The Synonyms of Intelligence: Compression, Abstraction, and Learning
Imagine you’re given two tasks.
Task 1: Memorize the multiplication tables up to 12x12. This means memorizing 144 results, each a combination of two numbers and their product.
Task 2: Learn the rules of multiplication.
At first glance, Task 1 seems daunting because of the sheer volume of information. Task 2, however, seems ambiguous. What does it mean to “learn the rules of multiplication”?
This article delves into the idea that intelligence is essentially a form of data compression. By understanding the rules (or patterns) that underlie information, we can compress vast amounts of knowledge into simpler representations.

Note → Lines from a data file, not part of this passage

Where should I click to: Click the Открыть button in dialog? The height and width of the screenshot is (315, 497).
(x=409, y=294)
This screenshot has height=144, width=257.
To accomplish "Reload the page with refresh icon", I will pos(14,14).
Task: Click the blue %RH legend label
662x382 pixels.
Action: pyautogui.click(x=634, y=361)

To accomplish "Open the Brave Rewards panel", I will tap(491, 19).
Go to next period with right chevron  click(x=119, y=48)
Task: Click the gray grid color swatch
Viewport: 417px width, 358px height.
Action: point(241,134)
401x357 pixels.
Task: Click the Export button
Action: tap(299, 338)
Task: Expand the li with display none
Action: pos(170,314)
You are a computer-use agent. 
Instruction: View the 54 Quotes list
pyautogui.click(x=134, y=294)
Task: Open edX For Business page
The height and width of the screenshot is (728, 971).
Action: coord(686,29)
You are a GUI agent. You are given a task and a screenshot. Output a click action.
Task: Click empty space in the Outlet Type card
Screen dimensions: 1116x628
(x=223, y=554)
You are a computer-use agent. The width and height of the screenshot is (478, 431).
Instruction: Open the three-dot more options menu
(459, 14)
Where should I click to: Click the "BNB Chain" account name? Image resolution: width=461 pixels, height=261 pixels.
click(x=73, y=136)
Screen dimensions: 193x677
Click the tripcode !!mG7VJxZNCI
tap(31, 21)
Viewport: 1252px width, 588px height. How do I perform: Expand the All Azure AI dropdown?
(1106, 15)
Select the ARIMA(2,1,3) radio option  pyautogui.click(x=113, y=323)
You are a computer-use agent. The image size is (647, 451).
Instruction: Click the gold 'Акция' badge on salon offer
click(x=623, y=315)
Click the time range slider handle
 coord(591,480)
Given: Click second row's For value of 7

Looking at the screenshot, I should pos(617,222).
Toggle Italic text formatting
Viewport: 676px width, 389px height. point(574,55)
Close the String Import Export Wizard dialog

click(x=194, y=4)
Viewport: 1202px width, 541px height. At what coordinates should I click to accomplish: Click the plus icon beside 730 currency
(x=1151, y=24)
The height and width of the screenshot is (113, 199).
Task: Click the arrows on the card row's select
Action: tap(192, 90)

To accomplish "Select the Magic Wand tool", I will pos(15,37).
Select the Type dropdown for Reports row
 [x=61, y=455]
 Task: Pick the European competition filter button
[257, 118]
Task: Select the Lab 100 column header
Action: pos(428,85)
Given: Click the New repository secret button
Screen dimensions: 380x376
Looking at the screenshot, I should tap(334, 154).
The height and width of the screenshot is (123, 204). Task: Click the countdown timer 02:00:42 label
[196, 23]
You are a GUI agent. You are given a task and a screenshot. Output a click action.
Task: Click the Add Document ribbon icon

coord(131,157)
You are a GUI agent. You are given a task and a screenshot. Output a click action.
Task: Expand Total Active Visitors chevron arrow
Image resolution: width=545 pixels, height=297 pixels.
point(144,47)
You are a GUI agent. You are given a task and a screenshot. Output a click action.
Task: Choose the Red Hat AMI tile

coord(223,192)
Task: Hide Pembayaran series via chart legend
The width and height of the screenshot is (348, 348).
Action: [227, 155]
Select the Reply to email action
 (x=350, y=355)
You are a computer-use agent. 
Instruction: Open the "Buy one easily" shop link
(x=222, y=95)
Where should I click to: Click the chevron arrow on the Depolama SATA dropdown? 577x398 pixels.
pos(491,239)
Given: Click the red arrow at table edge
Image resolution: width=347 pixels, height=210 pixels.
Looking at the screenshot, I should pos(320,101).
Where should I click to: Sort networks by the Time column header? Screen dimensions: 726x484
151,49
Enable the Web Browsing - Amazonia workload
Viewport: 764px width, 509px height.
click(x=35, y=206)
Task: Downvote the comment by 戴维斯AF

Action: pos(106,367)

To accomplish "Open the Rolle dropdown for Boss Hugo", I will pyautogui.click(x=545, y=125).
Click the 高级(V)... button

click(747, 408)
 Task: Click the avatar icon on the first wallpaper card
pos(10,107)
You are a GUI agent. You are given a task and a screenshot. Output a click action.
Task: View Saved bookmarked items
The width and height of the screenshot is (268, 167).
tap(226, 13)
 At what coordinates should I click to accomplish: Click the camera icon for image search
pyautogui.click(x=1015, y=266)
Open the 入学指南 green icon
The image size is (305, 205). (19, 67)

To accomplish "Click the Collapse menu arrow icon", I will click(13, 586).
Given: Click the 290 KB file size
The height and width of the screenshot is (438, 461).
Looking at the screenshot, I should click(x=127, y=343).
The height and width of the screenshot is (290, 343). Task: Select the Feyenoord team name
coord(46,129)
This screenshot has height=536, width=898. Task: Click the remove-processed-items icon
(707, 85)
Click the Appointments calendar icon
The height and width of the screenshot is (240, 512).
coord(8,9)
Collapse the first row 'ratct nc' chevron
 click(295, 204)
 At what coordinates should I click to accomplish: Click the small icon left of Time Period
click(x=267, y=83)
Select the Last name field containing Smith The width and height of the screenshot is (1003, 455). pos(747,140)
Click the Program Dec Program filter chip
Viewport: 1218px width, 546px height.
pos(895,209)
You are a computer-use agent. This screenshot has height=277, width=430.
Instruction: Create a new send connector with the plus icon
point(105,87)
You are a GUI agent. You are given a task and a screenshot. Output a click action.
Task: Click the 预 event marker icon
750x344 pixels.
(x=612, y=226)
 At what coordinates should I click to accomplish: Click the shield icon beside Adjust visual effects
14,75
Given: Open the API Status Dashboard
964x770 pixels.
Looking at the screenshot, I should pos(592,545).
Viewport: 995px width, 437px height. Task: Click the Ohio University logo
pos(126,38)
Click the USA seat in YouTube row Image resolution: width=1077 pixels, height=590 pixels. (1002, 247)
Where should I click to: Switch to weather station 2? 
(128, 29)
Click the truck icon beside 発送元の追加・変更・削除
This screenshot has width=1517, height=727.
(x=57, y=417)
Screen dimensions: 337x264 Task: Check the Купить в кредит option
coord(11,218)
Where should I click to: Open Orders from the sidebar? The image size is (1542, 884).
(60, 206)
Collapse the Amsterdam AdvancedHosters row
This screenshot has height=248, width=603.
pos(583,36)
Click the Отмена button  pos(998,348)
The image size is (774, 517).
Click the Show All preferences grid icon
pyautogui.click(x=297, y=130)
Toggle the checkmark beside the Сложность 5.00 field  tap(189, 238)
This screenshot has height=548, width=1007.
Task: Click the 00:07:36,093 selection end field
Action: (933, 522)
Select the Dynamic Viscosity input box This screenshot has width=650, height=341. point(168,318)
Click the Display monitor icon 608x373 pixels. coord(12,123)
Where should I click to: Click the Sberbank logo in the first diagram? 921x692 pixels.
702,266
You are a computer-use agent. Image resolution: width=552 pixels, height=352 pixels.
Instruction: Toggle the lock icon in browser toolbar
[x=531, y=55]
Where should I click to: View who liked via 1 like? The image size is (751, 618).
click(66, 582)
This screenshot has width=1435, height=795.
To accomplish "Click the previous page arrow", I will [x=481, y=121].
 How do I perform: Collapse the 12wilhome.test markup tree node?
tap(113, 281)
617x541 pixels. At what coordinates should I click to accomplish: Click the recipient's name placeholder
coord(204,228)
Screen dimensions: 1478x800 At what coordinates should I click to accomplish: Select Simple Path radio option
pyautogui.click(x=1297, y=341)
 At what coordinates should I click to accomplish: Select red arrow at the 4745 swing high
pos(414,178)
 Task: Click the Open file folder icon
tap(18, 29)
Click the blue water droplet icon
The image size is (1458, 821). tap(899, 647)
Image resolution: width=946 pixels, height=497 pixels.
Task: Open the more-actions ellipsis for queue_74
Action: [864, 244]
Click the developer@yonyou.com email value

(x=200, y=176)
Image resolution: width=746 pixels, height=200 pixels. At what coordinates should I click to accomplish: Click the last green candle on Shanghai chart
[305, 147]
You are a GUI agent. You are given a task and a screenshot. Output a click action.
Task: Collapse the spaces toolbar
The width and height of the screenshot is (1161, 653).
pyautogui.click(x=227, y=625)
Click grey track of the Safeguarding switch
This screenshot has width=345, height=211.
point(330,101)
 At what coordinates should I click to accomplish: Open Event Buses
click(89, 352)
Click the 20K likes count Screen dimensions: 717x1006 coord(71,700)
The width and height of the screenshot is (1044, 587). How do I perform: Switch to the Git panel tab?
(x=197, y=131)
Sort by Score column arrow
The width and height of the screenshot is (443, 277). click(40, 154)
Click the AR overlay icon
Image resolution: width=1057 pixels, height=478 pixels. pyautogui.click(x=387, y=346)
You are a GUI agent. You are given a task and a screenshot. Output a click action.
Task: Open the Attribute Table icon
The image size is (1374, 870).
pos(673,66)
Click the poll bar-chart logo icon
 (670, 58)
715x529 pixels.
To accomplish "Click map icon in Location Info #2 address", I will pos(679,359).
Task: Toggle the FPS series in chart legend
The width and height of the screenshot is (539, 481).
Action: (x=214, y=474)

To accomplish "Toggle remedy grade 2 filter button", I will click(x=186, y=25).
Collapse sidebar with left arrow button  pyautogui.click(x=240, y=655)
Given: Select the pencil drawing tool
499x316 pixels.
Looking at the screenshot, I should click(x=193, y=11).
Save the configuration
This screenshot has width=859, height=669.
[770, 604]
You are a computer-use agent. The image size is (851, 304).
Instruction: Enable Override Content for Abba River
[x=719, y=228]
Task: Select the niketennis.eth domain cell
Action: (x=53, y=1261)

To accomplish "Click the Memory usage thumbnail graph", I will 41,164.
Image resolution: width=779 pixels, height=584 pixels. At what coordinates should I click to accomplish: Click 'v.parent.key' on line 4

The Mathematics of Compression
In the context of the multiplication tables, rote memorization means storing 144 individual data points. However, learning the rules of multiplication (like understanding that any number multiplied by zero is zero, or any number multiplied by one is the number itself) drastically reduces the number of data points you need to remember.
For instance, if you understand the property of commutativity (a x b = b x a), then you’ve already halved the number of unique multiplication combinations you need to remember. 6x7 and 7x6 yield the same result!
This process of understanding underlying patterns to reduce the volume of information is analogous to compression in computer science. Just as a compressed file takes up less storage space while retaining the essence of its content, an abstracted or compressed understanding of a concept retains the essence of the knowledge while reducing cognitive load.
The Beauty of Abstraction
Abstraction is the process of filtering out – or abstracting away – the specifics and details to expose only the necessary parts. In the realm of mathematics, this is evident when we transition from arithmetic to algebra. Instead of working with specific numbers, we start working with symbols and variables, which represent a broad range of values. This is a higher level of abstraction.
When we abstract, we’re creating a mental model that can be applied in various scenarios. It’s like having a skeleton key that can open numerous doors, instead of a massive keychain with a different key for each door.
Intelligence: The Ultimate Compression Algorithm
Taking this idea further, we can postulate that intelligence – whether it’s human intelligence or the apparent intelligence of machine learning models – is fundamentally a process of compression. It’s the ability to discern patterns, abstract rules, and apply these rules across different domains.
A child doesn’t need to touch every single stove to know it might be hot. They recognize the pattern from past experiences and abstract the rule: “Stoves can be hot; I should be careful.” This generalization, an abstracted piece of wisdom, is a compressed form of countless individual experiences.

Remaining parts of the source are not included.